(Collected data entries)

+ + + + +

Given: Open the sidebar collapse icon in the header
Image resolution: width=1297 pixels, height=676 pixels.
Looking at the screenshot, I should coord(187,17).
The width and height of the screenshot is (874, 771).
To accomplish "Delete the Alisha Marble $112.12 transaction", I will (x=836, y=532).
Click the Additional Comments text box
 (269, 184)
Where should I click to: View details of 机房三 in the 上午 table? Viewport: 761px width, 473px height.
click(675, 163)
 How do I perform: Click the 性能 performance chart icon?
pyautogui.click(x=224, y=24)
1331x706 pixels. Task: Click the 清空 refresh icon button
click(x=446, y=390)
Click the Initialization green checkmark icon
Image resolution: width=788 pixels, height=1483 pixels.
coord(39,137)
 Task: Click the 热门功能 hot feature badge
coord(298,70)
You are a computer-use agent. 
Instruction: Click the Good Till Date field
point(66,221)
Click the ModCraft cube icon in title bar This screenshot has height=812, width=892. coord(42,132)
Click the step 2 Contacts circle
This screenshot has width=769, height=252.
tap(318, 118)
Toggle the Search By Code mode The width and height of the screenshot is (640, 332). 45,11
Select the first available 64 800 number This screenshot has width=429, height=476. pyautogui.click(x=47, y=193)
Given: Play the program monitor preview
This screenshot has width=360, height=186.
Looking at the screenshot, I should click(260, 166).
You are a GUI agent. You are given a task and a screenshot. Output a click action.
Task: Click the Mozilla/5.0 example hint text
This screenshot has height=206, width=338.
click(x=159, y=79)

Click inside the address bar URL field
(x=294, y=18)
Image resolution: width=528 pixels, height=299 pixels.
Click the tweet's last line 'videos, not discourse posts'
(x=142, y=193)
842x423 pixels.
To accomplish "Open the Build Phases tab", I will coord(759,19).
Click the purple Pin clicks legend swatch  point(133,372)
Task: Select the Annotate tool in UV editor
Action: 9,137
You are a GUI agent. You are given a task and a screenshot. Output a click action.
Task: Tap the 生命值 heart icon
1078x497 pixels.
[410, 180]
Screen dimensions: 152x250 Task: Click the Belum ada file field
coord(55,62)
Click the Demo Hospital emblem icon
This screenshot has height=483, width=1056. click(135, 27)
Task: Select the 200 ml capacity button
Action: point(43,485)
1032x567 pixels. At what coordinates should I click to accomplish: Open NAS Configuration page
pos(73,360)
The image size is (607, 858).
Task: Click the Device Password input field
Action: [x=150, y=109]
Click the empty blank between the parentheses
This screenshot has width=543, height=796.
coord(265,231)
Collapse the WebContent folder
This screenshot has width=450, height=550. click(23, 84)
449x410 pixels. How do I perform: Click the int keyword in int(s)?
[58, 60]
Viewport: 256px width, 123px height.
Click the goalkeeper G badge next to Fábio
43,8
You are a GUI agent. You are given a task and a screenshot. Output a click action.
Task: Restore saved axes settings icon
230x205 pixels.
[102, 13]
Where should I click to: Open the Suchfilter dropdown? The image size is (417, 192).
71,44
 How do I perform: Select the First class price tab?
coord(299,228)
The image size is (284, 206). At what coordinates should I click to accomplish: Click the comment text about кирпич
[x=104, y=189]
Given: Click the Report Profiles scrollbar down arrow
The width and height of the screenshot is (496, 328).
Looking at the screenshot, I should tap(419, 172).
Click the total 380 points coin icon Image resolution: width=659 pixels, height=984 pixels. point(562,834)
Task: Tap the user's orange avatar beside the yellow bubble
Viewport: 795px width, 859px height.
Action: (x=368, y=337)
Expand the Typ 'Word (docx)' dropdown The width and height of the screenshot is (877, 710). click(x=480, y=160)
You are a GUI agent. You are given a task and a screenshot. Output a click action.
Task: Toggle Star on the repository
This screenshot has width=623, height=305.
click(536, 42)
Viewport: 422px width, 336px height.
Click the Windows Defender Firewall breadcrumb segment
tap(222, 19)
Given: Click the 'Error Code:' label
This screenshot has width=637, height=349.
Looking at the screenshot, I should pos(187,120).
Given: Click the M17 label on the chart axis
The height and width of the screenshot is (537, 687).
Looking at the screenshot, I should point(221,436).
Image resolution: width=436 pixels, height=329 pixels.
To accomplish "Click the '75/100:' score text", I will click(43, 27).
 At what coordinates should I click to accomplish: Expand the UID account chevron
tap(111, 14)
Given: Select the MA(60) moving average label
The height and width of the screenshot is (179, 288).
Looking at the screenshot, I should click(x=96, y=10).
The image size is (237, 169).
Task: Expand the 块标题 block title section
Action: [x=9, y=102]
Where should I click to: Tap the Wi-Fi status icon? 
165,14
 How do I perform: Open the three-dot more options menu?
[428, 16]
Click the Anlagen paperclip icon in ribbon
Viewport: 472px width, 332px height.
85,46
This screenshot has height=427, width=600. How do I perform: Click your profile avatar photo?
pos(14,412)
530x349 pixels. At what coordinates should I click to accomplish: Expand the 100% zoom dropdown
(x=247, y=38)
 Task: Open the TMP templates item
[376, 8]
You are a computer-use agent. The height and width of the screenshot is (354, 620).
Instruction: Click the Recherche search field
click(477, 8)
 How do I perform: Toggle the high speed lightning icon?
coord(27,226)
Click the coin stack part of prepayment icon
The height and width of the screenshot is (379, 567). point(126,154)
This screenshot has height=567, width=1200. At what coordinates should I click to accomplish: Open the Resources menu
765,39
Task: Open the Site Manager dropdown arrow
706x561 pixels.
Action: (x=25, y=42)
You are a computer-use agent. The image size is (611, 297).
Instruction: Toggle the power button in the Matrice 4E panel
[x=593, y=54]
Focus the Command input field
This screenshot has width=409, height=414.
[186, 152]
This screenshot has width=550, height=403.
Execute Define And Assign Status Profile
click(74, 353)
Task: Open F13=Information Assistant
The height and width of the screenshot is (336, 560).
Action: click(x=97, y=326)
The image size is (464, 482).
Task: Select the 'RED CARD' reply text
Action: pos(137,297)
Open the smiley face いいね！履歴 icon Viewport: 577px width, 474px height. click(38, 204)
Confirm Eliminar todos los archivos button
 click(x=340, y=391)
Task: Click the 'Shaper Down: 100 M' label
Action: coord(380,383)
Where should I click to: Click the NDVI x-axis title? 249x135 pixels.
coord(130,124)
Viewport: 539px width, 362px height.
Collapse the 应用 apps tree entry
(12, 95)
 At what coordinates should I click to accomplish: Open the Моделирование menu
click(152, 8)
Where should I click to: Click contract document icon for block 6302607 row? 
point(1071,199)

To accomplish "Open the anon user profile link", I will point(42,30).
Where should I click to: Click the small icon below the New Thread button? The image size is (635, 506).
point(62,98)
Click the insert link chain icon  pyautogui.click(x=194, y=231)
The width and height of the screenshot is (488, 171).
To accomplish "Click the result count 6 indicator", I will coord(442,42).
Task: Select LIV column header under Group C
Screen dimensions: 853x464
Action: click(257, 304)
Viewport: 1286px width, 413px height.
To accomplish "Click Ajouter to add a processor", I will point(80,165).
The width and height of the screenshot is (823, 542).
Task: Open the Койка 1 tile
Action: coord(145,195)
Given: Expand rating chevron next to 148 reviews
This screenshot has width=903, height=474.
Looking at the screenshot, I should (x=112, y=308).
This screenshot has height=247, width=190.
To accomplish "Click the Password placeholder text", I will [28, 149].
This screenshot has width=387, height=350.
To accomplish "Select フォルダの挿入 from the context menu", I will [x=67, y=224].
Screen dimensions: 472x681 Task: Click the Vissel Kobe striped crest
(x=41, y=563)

+ + + + +

What is required >>
Using the records above, copy all lines that include the word "user".

Output of the exercise >>
Task: Tap the user's orange avatar beside the yellow bubble
To accomplish "Open the anon user profile link", I will point(42,30).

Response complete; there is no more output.